There appears to be some confusion about how the profiling process works. A profiling target, be it BGB, CMYK, or multicolor is just a bag of numbers. These numbers are thrown at the printer (or monitor, TV, etc.) and a spectrophotometer measures what color (spectral ideally, converted to LAB or XYZ if you must) these numbers produced. A profile is at its essence a translation tool. You image contains a particular color; what numbers does the printer/monitor/etc. need to be given to match the source as accurately as possible (colorimetric intent) or aesthetically (perceptual and saturation intents)? The CMM then converts the image pixels to the appropriate device values and sends them along.
The initial RGB target values have no color space attached. That is why it is so important pr print targets or show them on a display with no intervening color management. A 918 patch target RGB for i1Profiler contains an equally spaced 9x9x9 step cube of RGB values (729 base grid patches), a smattering of semi-neutral colors, additional colors in highlights and shadows, etc. I do not know what color space, if any, i1Profiler (or ColorPort, MeasureTool, PatchTool... etc.) use to show reference values. My suspicion is that they simply throw the RGB values at the screen and let them display as they may. For CMYK, the values undergo some default transformation to RGB. Color accuracy is not essential here - it's just a visual representation to indicate whether the chart was measures semi-successfully.
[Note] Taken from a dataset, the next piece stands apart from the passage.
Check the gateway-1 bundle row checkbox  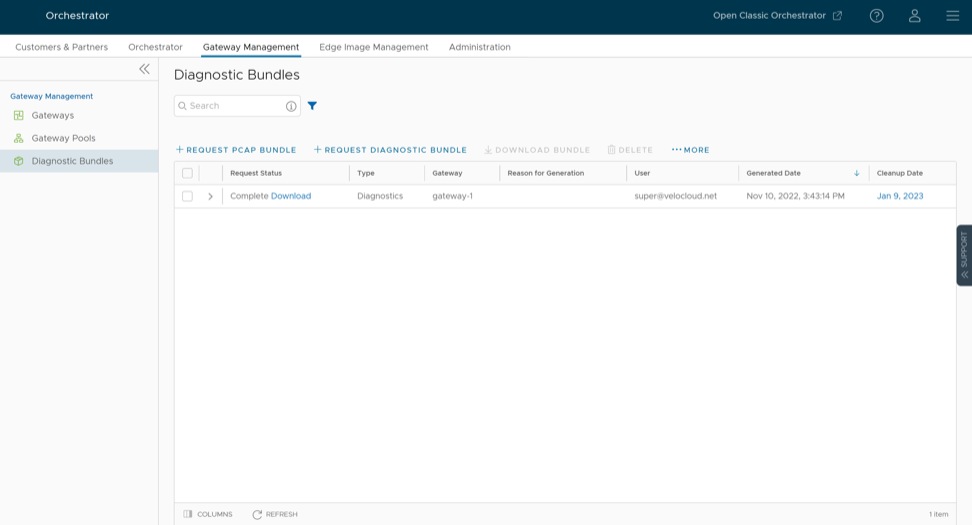187,196
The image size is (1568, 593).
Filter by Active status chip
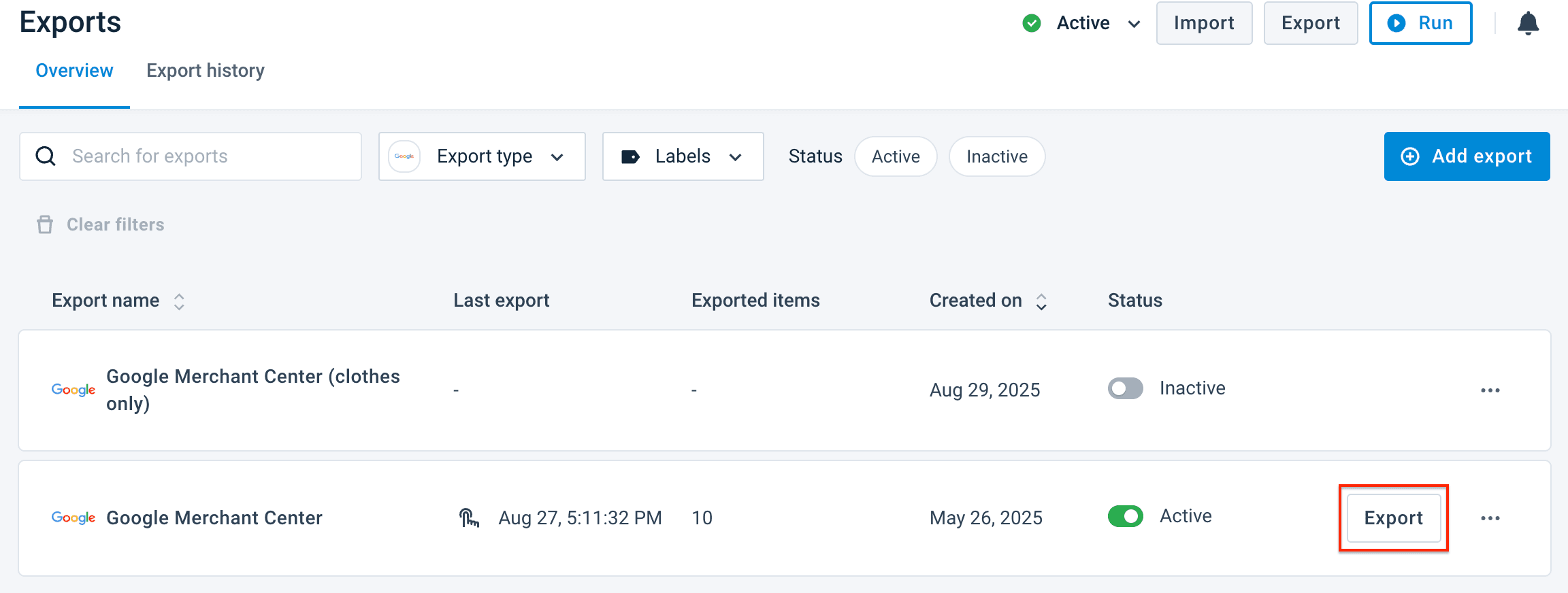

It is only if you generate a profile target from an a priori assumption of device behavior that the reference data set becomes anything other than a mathematical abstraction. For example, in two stage printer profiling, you'll print a smaller generic target to get a sense of how the particular device behaves; e.g. where color output varies smoothly and predictably, where the kinks are, and areas where colors bunch together. From this small chart, you create a larger data set with closely spaced patches in problem areas and larger spacing in well behaved sections. This allows reasonable measurement and computation time while still providing accurate coverage. The actual target values, however, remain a bag of numbers.